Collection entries
*** Block opens ***

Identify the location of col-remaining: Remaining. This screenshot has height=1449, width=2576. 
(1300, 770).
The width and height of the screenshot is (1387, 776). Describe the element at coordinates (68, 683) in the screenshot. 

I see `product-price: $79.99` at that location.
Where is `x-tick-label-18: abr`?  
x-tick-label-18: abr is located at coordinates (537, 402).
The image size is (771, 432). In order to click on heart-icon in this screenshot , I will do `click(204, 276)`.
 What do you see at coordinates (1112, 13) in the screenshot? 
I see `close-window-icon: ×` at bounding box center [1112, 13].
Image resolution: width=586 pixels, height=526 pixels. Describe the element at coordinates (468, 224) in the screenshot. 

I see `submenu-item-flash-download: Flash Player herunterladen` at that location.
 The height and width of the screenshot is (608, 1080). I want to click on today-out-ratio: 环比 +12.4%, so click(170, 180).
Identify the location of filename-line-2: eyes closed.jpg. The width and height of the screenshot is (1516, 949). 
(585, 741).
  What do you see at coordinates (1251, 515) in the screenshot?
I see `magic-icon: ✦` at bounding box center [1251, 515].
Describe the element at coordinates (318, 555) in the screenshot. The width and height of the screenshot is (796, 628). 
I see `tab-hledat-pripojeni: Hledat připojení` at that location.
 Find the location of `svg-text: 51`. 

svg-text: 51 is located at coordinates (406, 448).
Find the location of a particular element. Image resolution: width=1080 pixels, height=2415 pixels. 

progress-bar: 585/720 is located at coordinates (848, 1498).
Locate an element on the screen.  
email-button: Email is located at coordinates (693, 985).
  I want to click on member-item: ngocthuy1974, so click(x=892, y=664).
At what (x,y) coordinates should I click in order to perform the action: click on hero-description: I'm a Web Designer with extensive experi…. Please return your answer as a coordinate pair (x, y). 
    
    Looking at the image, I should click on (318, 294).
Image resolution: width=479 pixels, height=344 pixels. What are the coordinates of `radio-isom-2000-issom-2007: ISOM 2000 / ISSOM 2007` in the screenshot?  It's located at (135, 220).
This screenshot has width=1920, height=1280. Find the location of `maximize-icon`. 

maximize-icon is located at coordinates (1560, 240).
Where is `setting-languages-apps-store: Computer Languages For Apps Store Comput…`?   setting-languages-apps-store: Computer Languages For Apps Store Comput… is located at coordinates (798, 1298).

*** Block closes ***

> **TASK DESCRIPTION**:
Retype the rows word for word, beginning at the start of the rows and continuing through the line that contains "center [1112, 13].".

> **ANSWER FOR THIS EXERCISE**:
Identify the location of col-remaining: Remaining. This screenshot has height=1449, width=2576. 
(1300, 770).
The width and height of the screenshot is (1387, 776). Describe the element at coordinates (68, 683) in the screenshot. 

I see `product-price: $79.99` at that location.
Where is `x-tick-label-18: abr`?  
x-tick-label-18: abr is located at coordinates (537, 402).
The image size is (771, 432). In order to click on heart-icon in this screenshot , I will do `click(204, 276)`.
 What do you see at coordinates (1112, 13) in the screenshot? 
I see `close-window-icon: ×` at bounding box center [1112, 13].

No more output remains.